Under a moonlit sky, with Hanging Rock illuminated in the background, Leonard Cohen held the thousands spellbound as he recited A thousand kisses deep.

It was a magical performance. He and his support band are a class act, with undoubtedly world-class talent. The obvious gap between their musical ability and those of the support acts of Paul Kelly and crew, Clare Bowditch, and Dan Sultan perhaps accounted for their apparent stilted performances. I expected much more from these great Australian talents, but their contributions were brief and lacking in enthusiasm. Leonard Cohen more than made up the shortfall, but I wonder at Paul Kelly.
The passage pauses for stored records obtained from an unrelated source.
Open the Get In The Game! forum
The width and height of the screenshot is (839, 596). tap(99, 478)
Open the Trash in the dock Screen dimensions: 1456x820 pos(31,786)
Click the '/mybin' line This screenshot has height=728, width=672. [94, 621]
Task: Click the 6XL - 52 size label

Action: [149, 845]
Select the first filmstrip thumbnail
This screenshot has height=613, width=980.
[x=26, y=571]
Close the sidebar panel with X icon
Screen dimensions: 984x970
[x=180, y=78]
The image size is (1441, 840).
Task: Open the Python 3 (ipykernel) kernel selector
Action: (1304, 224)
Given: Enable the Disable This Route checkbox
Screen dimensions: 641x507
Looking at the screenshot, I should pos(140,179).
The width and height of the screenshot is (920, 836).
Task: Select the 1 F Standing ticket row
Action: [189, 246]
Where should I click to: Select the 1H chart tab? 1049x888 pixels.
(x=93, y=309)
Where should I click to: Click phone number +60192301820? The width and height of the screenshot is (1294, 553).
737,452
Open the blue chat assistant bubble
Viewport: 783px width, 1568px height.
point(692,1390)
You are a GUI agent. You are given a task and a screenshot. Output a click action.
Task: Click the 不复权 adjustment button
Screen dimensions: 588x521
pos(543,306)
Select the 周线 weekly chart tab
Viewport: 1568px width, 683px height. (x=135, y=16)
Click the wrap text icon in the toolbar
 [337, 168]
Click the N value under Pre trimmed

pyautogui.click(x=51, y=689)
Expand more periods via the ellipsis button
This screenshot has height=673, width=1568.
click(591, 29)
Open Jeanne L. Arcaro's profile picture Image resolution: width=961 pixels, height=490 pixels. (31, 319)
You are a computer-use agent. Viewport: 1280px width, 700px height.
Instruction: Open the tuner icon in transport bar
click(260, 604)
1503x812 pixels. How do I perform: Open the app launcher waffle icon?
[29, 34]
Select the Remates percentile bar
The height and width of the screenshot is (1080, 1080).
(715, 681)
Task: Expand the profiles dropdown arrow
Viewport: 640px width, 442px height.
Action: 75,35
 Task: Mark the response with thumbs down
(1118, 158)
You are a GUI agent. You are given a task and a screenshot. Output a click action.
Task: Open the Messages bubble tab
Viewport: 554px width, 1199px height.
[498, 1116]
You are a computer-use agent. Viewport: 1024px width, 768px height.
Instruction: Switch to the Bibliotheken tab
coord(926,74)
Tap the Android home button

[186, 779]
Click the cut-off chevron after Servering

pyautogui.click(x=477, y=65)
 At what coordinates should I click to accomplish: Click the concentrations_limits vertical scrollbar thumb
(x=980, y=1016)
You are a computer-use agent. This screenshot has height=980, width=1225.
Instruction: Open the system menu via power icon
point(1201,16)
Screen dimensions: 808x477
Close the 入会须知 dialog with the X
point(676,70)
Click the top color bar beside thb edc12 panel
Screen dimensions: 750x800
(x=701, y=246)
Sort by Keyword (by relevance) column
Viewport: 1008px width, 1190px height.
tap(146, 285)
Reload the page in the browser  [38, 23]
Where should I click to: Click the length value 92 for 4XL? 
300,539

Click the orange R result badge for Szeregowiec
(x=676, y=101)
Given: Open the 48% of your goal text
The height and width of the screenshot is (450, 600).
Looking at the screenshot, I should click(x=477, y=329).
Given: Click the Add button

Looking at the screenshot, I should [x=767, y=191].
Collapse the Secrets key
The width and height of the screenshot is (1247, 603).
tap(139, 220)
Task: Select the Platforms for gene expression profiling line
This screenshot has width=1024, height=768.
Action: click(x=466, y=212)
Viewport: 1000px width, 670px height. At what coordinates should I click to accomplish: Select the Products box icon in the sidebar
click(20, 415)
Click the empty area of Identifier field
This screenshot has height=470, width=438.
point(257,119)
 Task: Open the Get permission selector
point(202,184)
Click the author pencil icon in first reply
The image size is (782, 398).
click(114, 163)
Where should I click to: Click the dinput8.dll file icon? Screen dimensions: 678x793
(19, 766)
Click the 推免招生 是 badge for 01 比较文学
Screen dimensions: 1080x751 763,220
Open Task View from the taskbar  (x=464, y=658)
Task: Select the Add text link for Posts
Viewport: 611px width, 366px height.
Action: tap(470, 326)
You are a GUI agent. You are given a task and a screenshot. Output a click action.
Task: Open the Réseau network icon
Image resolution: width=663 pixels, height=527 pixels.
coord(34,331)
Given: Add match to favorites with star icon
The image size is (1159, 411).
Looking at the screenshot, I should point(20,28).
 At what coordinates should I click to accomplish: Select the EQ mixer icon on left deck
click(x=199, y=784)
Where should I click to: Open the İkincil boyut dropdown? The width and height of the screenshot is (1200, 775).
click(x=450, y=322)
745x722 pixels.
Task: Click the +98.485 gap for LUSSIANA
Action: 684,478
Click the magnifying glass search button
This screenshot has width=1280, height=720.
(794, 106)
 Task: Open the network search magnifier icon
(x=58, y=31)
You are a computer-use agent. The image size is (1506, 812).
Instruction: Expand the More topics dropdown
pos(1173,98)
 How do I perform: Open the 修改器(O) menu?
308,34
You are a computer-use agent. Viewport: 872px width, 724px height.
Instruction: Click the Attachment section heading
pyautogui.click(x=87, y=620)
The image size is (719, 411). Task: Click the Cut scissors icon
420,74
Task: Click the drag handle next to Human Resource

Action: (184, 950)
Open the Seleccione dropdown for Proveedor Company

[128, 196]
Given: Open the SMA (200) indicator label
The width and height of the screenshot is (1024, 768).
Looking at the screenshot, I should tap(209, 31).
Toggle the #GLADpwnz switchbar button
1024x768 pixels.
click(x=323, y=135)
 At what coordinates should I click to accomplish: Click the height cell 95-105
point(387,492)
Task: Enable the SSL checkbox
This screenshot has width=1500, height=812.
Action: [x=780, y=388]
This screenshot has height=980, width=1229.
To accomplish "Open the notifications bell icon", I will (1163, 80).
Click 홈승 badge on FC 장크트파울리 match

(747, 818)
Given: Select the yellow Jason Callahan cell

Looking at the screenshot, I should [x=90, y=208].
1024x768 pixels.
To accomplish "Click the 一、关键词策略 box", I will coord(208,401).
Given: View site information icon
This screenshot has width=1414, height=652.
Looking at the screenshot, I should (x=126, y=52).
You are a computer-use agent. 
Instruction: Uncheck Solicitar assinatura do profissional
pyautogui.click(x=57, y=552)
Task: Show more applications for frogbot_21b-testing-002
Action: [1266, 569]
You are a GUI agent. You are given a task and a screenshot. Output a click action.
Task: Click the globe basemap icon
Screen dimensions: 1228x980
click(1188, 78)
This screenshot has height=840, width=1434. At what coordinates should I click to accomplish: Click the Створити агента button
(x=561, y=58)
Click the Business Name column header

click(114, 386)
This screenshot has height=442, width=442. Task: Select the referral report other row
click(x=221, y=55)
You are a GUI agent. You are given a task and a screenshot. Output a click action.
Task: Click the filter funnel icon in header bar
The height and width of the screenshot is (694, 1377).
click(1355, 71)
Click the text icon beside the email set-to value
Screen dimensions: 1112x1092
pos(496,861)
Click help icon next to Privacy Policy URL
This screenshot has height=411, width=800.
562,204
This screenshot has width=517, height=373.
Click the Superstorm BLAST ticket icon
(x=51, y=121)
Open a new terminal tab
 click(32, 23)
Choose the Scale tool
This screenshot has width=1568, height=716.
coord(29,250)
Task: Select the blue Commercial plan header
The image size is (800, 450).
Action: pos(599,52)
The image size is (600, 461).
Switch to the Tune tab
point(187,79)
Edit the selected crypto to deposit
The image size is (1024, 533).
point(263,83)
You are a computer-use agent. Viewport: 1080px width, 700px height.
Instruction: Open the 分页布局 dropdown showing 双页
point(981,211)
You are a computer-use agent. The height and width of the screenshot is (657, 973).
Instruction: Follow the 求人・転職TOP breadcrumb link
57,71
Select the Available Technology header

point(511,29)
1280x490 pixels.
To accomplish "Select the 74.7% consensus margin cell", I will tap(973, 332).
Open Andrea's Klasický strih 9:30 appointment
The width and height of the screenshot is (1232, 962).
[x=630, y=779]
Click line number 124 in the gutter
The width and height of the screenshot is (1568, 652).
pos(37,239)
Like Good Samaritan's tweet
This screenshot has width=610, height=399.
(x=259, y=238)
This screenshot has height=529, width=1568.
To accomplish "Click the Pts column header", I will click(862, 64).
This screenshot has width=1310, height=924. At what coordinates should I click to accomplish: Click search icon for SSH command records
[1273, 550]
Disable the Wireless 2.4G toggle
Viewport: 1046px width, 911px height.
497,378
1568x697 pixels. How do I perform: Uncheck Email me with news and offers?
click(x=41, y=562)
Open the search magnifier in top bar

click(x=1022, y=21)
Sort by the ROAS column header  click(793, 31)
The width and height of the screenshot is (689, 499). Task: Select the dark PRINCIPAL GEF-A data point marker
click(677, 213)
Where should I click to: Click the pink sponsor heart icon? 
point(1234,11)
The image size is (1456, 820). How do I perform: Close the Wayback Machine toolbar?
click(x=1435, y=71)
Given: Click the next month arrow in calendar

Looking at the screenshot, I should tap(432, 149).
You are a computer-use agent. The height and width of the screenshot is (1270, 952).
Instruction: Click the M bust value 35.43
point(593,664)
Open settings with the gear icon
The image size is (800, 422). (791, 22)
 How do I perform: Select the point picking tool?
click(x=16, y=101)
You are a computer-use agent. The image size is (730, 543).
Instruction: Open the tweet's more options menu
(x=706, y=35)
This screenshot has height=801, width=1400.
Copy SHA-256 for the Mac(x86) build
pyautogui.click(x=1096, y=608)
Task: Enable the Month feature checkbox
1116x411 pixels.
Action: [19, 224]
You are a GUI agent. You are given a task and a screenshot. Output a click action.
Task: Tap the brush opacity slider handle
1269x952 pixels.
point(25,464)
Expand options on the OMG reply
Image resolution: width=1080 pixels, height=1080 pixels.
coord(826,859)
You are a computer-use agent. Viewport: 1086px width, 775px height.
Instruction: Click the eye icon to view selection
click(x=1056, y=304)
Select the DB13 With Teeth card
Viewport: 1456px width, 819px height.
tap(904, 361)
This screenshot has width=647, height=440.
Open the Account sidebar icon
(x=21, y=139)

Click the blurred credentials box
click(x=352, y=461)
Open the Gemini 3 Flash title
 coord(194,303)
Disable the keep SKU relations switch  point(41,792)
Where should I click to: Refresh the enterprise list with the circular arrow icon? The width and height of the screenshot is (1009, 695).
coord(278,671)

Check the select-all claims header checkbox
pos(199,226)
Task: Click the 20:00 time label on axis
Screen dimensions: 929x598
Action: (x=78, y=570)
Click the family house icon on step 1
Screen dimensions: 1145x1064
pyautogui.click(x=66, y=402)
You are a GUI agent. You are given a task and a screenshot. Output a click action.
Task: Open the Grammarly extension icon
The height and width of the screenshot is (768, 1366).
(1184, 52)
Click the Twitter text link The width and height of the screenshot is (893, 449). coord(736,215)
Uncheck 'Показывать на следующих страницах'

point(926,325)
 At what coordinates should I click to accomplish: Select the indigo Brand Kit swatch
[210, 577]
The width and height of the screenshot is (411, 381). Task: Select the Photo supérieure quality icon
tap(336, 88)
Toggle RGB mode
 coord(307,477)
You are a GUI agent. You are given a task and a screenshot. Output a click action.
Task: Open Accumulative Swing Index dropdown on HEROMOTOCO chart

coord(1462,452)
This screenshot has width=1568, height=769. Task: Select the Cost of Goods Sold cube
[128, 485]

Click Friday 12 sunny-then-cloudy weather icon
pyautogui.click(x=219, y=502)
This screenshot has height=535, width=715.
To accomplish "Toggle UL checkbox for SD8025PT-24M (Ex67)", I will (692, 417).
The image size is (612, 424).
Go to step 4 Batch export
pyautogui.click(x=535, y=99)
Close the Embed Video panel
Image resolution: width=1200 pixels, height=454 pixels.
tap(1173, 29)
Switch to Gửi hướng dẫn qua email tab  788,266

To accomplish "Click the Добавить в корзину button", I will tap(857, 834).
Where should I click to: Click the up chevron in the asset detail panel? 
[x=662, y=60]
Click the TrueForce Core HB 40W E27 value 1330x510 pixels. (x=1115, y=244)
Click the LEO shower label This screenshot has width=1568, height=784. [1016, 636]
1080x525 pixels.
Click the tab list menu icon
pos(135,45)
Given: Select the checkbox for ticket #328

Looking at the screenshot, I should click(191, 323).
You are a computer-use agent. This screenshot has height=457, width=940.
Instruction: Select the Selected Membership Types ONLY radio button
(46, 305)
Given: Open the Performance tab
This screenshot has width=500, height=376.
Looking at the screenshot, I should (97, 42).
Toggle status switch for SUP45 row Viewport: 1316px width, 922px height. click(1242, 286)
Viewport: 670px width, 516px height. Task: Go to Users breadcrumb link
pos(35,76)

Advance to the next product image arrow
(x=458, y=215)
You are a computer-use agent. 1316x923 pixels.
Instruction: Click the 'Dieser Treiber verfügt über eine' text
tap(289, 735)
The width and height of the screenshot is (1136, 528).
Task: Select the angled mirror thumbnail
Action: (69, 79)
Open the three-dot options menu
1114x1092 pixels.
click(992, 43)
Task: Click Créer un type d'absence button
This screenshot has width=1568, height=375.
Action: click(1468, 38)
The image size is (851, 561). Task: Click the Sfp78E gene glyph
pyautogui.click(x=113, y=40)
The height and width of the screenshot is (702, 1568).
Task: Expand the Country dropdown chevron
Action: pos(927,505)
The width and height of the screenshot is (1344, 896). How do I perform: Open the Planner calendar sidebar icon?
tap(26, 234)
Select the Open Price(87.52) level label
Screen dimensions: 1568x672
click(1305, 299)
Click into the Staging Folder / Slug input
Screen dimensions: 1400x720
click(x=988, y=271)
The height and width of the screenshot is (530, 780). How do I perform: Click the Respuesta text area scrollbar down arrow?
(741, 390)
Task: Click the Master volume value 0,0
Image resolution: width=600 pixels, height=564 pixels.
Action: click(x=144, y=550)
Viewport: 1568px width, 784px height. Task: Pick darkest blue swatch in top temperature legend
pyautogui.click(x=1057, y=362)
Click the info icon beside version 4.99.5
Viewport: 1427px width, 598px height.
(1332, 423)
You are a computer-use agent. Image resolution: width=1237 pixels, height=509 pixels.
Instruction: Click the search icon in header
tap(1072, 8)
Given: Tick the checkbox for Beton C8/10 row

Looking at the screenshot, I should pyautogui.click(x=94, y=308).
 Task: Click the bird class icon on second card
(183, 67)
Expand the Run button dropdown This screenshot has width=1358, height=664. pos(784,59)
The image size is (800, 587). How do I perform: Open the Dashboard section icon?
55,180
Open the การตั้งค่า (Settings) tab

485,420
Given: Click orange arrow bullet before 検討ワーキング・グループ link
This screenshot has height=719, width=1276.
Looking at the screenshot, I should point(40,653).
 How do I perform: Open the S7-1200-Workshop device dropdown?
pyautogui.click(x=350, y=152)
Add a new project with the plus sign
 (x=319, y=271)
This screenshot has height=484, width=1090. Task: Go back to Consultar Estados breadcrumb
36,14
He is a seasoned performer and haled in this country as one of our greats. Was the mastery of Leonard Cohen and ensemble just so superior that it even made the likes of Paul Kelly feel inferior?

The day was perfect with no rain and the first warm day of the summer season. So it was hot standing in the queues waiting to get in and then as the day grew long the sun took its toll. You definitely needed a hat and the Leonard Cohen style was dominant. The break between Paul Kelly and Leonard Cohen hailed the opening of the gourmet picnic hampers and we were surrounded with tempting Master Chef creations. We had not been organised and so joined the queues again to buy hot samosa’s and ice creams.

Crowd behaviour is amusing to watch, don’t you think? There is a self-organising aspect but it only goes so far before chaos takes over. Maybe it can be defined using the Chaos Theory? So the guidelines stated that you were allowed to bring in a camp/deck chair, food, only sealed bottles of water, no glass, no umbrellas, no alcohol but it would be for sale in the venue, and no SLR cameras. And these rules were made to be broken it seemed, or perhaps many just didn’t read the guidelines on the website.

So of course there were SLR cameras about, and glass brought in, and I saw an umbrella. So people choose and stake their spot on the grassy hill and then place their chairs, rugs, eskies, etc. Then as the crowd grows and more people come in, what was a somewhat organised pattern of rows now gets crowded in as other people squeeze in between the generous territories already staked. Then there is the problem with the chairs. Seasoned Port Fairy Folk Festival people will try to exert their traditional PFFF rules relating to low chairs (folkie chairs) and the higher camp chairs. They will shoo anyone away who dares try to set up their higher chair in front of them. And will also try to wave people to sit from 3 or 4 rows back so that they get an uninterrupted view of the tiny ant-size humans on the stage far down at the bottom of the paddock. Thank goodness for big screen technology.

At full capacity the crowd had no sensible traffic flow in and out of any “spot”, or any way to identify this spot when returning from buying food or alcohol or a lengthy trip to the toilet queues. The coffee queues were just plain silly. It became amusing entertainment seeing people navigating the crowded mishmash of the audience, and not being able to find their way back. They would stand with the sun in their eyes lost and forlorn, often holding bottles of wine and beer, talking on their phone to their mates in some attempt to find their spot. You couldn’t even identify groups by their hats because most were like Leonard Cohen’s hat.

Leonard Cohen made it all worthwhile. He was generous with his time and attitude and gave us everything. His backing singers, the Webb sisters, have voices like angels and contrast perfectly with his ruff croon. His guitarist, Javier Mas, is a master in his own right and one guitar solo in particular provided another spellbinding performance. It is a fine lesson in how to tame a fidgety uncomfortable bunch of people and quieten and hold them still and focussed for a few precious minutes.

By the end of the night I was shivering and waiting for Leonard to finish so I could go home. We made a dash for it and crowded into Phil’s blue Landrover that stood out in the car-park amid the more popular styles of car. It was a special and unique experience that I am glad I had despite my dislike of crowds of people.